Il panorama del calcio europeo per la stagione 2026/2027 assume contorni definitivi con l'ufficializzazione del Ranking UEFA stagionale, che ha emesso i suoi verdetti più pesanti. La Spagna ha blindato ufficialmente il secondo posto nella graduatoria per nazioni, garantendosi così il diritto di iscrivere ben cinque formazioni alla prossima edizione della Champions League. Questo traguardo storico è stato suggellato dal percorso straordinario del Rayo Vallecano, capace di raggiungere la finale di Conference League e di regalare alla Liga i punti necessari per distanziare definitivamente la concorrenza tedesca. Con un coefficiente finale di 22,093 punti, il calcio spagnolo torna a recitare un ruolo di primissimo piano, confermando la solidità del proprio movimento anche nelle competizioni continentali minori, che si sono rivelate l'ago della bilancia per il calcolo del coefficiente stagionale.

Al contrario, la Bundesliga deve fare i conti con una cocente delusione sportiva, fermandosi al terzo gradino del podio con un punteggio di 21,785. Nonostante l'approdo del Friburgo in finale di Europa League, il sistema calcistico tedesco non è riuscito a colmare il divario con gli iberici, pagando a caro prezzo l'eliminazione prematura del Bayern Monaco dalla massima competizione europea. La matematica non lascia scampo ai club teutonici: anche un eventuale successo del Friburgo nell'ultimo atto del torneo non basterebbe a ribaltare le gerarchie stabilite dai risultati complessivi. Di conseguenza, la Germania dovrà accontentarsi di portare solo quattro squadre nella prossima Champions League, proprio come accadrà alla Serie A, vedendo sfumare l'opportunità di un contingente allargato che avrebbe garantito introiti fondamentali per la crescita dei club di fascia media.

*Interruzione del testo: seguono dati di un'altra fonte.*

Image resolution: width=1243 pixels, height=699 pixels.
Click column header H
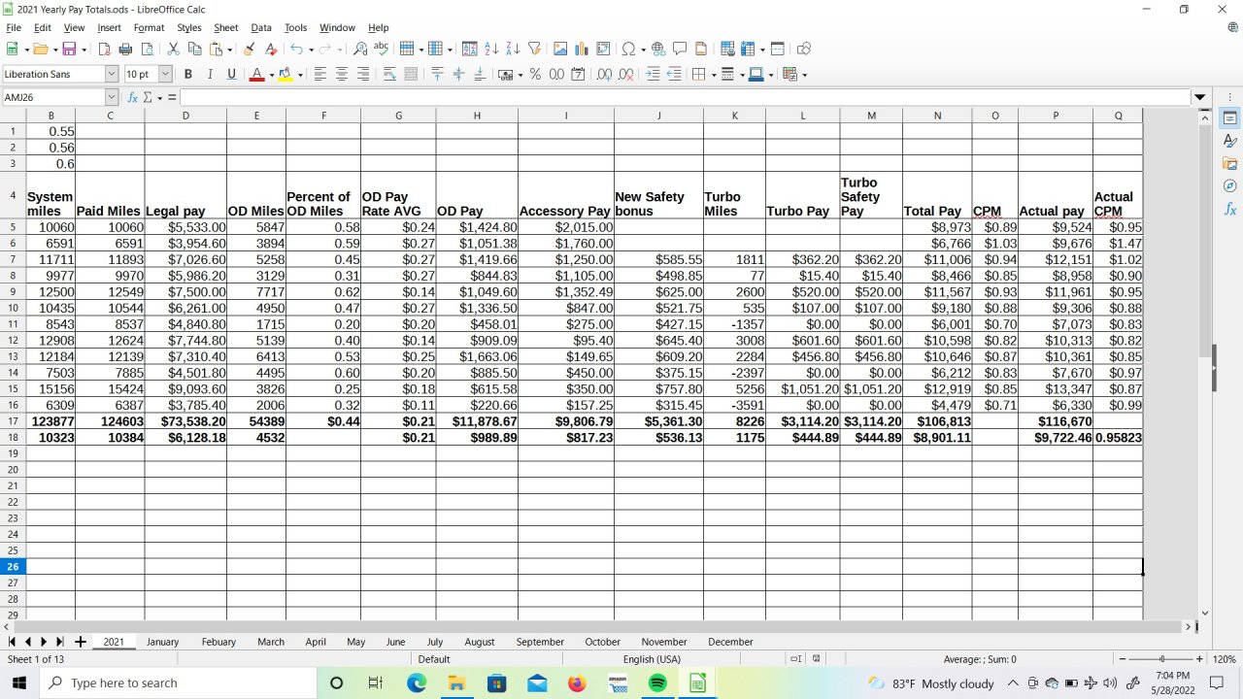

Per il calcio italiano, i dati definitivi riflettono un trend preoccupante che ha caratterizzato l'intera seconda metà della stagione 2025/2026. Se all'inizio dell'anno solare la Serie A sembrava ancora in piena corsa per confermare il posto aggiuntivo ottenuto nel primo anno del nuovo format, il calo di rendimento delle nostre rappresentanti nelle fasi calde è stato drastico e penalizzante. L'Italia ha chiuso la graduatoria stagionale addirittura in quinta posizione, venendo scavalcata anche dal Portogallo, una beffa che sottolinea le difficoltà dei club nostrani nel mantenere la costanza necessaria nelle sfide a eliminazione diretta. Dopo aver beneficiato dello slot extra nella passata edizione, il massimo campionato italiano tornerà alla configurazione classica con quattro partecipanti, con la speranza di invertire la rotta già a partire dal prossimo ciclo europeo per non perdere ulteriore terreno nel ranking storico decennale.

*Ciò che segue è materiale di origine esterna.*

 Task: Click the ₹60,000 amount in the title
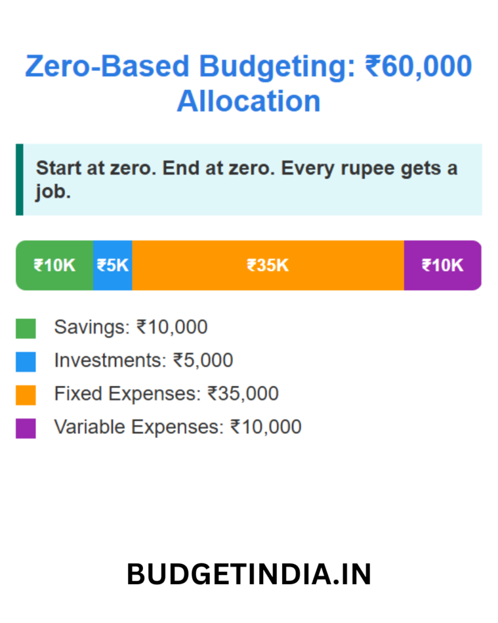point(418,66)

In vetta alla classifica domina invece incontrastata la Premier League, che ha blindato il primato con largo anticipo grazie a una profondità di organico che non sembra avere eguali nel resto del continente. L'Inghilterra ha già la certezza matematica di schierare cinque squadre, ma il regolamento UEFA apre le porte a uno scenario ancora più clamoroso: la presenza di ben sei club inglesi nella Champions League 2026/2027. Questa eventualità dipende interamente dall'Aston Villa, attualmente impegnato nella finale di Europa League contro il Friburgo. Qualora la compagine di Birmingham dovesse sollevare il trofeo e contemporaneamente terminare il proprio campionato al sesto posto, scatterebbe un ulteriore slot extra per la federazione inglese. Si tratterebbe di una dimostrazione di forza assoluta che certificherebbe, ancora una volta, il divario economico e tecnico che separa il calcio d'oltremanica dal resto delle leghe europee.